● Фрагмент текста

Молчание наше есть слово простора,
Есть слово-громада, есть слово-лавина,
Есть слово, собравшее мир воедино,
То слово великого Божьего лада.
Которому слов наших дробных не надо.
Событию, рождаемому в паузе нужно поддаться, подчиниться, принять без борьбы. Проигравший - выигрывает. Победивший - пьет чашу „пирровой победы” до конца своих дней.
Как мелки с жизнью наши споры,
как крупно то, что против нас!
Когда б мы поддались напору
стихии ищущей простору
мы выросли бы во сто раз.
Все, что мы побеждаем - малость,
нас унижает наш успех.
Необычайность, небывалость
зовет борцов совсем не тех.
Так ангел ветхого завета
нашел соперника под стать.
Как арфу он сжимал атлета,
которого любая жила
струною ангелу служила,
чтоб схваткой гимн на нем сыграть.
Кого тот ангел победил,
тот правым, не гордясь собою,
выходит из такого боя
в сознание и расцвете сил.
Не станет он искать побед.
Он ждет, чтоб высшее начало
его все чаще побеждало,
чтобы расти ему в ответ.
Замечательно по поводу возможных роковых следствий победы написал бывший солдат Вермахта Эрих Кестнер в стихотворение „Хвала неудачам”.
Когда бы мы вдруг победили,
Все страны разгромив подряд,
В стране настало б изобилье...
Кретинов, холуёв, солдат.
Тогда б всех мыслящих судили,
И тюрьмы были бы полны...
Когда б мы только победили...
Но, к счастью, мы побеждены.
В России исторически низок потенциал именно такого рода поведения в ситуациях неопределенности закритического замедления. Бороться и искать, найти и не сдаваться, победить и праздновать, не считать потери и не извлекать уроков - составные нашей жизни. „А нам нужна одна победа, одна на всех - мы за ценой не постоим” или „Это есть наш последний и решительный бой”. Мы так бедны и несчастны, потому что социогенетически настроены не на созерцание и толерантность, а на борьбу и выигрыш.
Этимология нашей лексики вновь и вновь возвращает к этому алгоритму жизни. Управлять - не давать „сваливаться влево”, выправлять, править, навязывать волю, осуществлять давление. Ведь слово „правый”, т.е. расположенный противоположно левой стороне, лежащее в основе большинства наших политических и управленческих терминов не имеет праславянских корней как слово „лево”, а есть лишь контаминация (скрещение) слов „прямо” и „ровный”. Близко к этому значению и смысл слова руководство - рукой водить, указывать (типичная поза многих наших памятников). Государство - господарство, господство. Держава - держать, не пускать. Добиваться - бить, добивать, уничтожать. Достигать - стегать, хлестать, пороть и т.д. И очень мало слов с корнем зерцать, созерцать, если только не связывать этот корень со словами презирать, презреть, или понимать созерцание как ротозейство, т.е. напрасную трату времени.

● Что нужно сделать
Продолжите текст о борьбе и созерцании, начав сразу после его последнего предложения. Приведённый далее материал для работы не понадобится.

● Собранный материал
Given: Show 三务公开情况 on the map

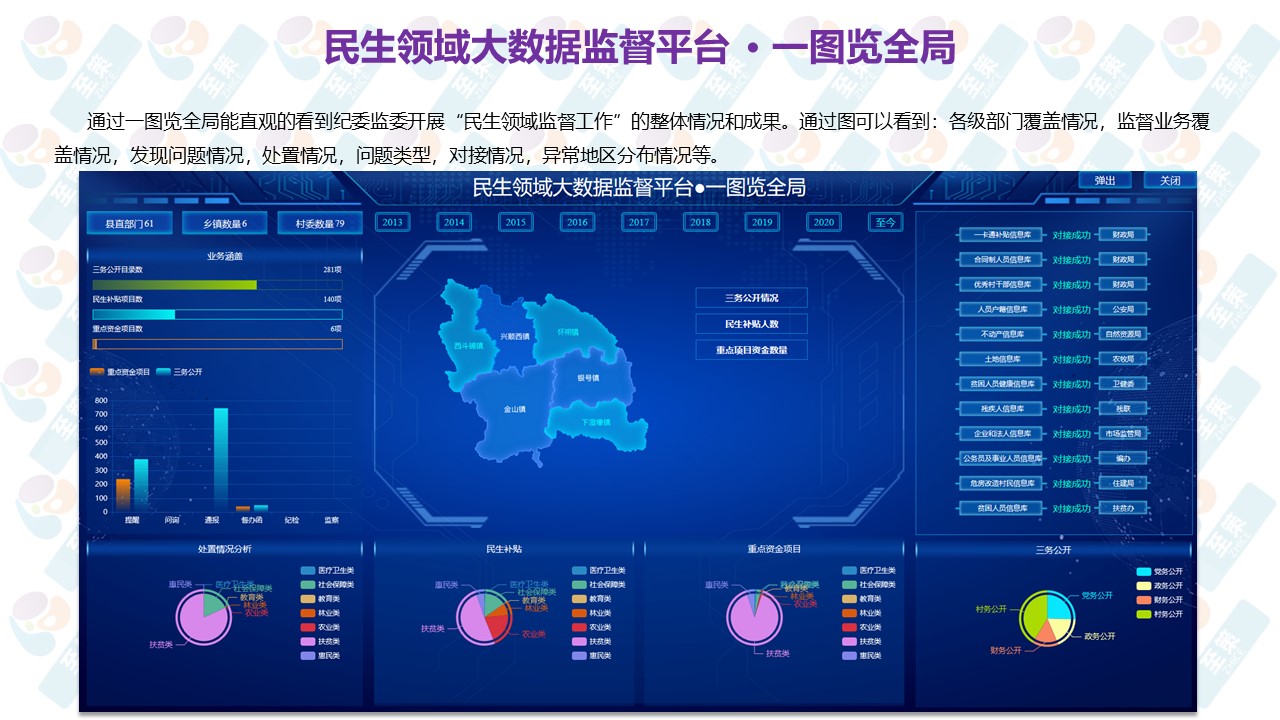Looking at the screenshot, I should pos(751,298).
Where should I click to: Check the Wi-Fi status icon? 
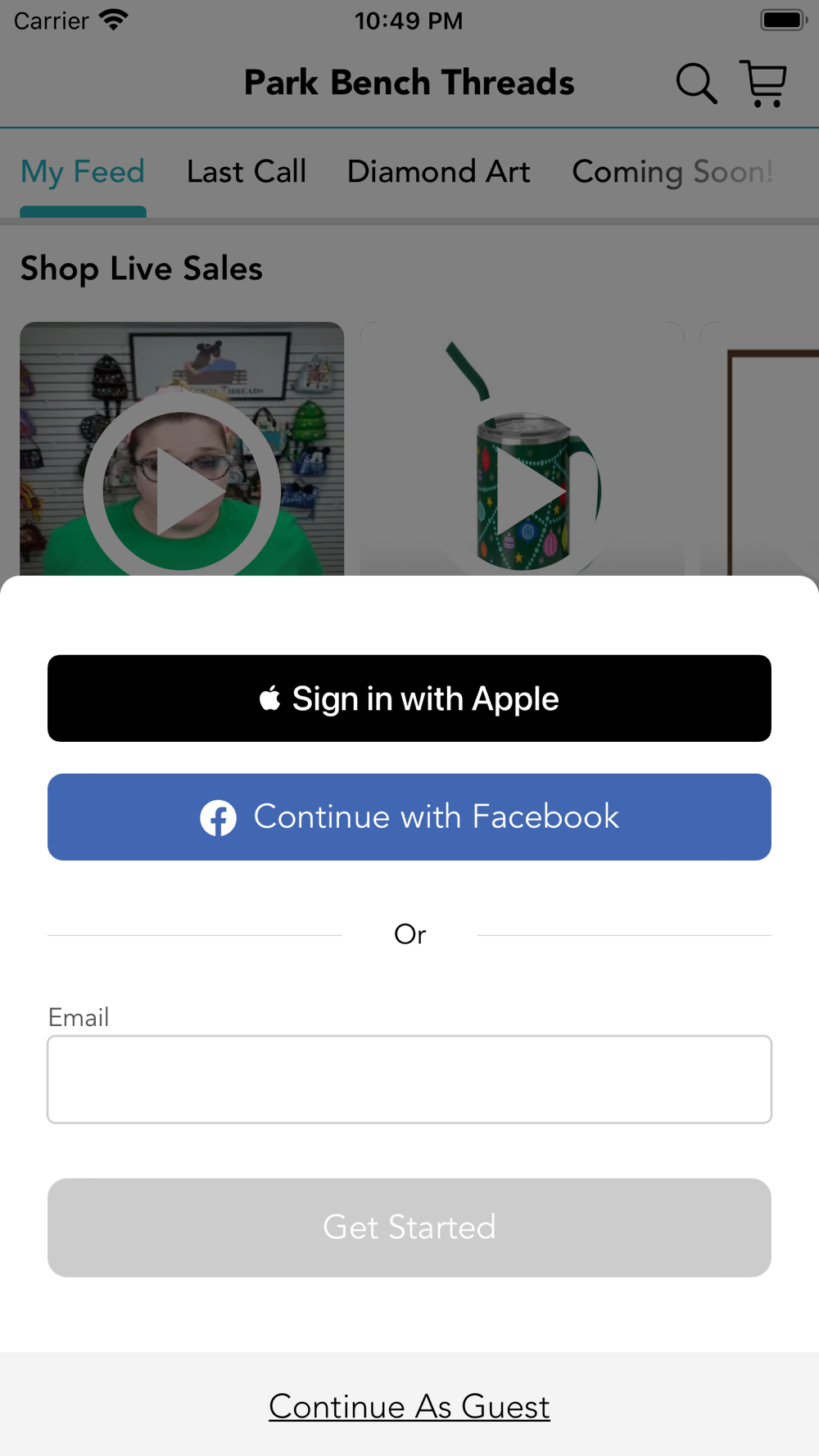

● Ответ к заданию
Энергия, растраченная на борьбу, не участвует в созидательности саморазвития.
Путь наш не вьется, как тропки в лесах и потоки
дивным меандром; он - краткость, прямая.
Так лишь машина вершит свой полет
исскуственнокрылый.
Мы ж, как пловцы среди волн, тратим последние силы.
„Пояс Мёбиуса” как метафора самоорганизации и организации, слияния и расхождения сторон и краев, видимого и невидимого, верна только в своей сущности, в действительности же человек как наблюдатель всегда локализован на поверхности своего бытия и умудряется находиться со своим ограниченном пространством только на внешней стороне пояса Мёбиуса, а моменты перехода одного в другое и ее внутренняя, изнаночная сторона, олицетворяющая самоорганизацию, всегда скрыта от его внимания, т.е. как бы жизнь не извивалась лентой Сансары, закрученной в пояс Мебиуса, человек всегда обречен находиться на его внешней стороне, - на поверхности своего локального бытия, он встроен в него, наблюдает его, и только в нем ищет свои смыслы.
Поэтому нелинейная целостность мира им не схватывается, самоорганизация нового события не наблюдается, а нелинейное мышление не возможно в принципе. Оттого явления нелинейности, неравновесности, необратимости артикулируются во всех языках мира как отрицание, как оппозиции наблюдаемой и рационально познаваемой линейности, равновесности, обратимости. Но мы чувствуем, догадываемся о наличии другой невидимой, изнаночной стороне „пояса Мебиуса” жизни, поэтому постоянно сомневаемся в истинности того, что видим, знаем и все время переспрашиваем: А в действительности? А на самом деле? А что вы имеете в виду? Да ну? Неужели? В натуре?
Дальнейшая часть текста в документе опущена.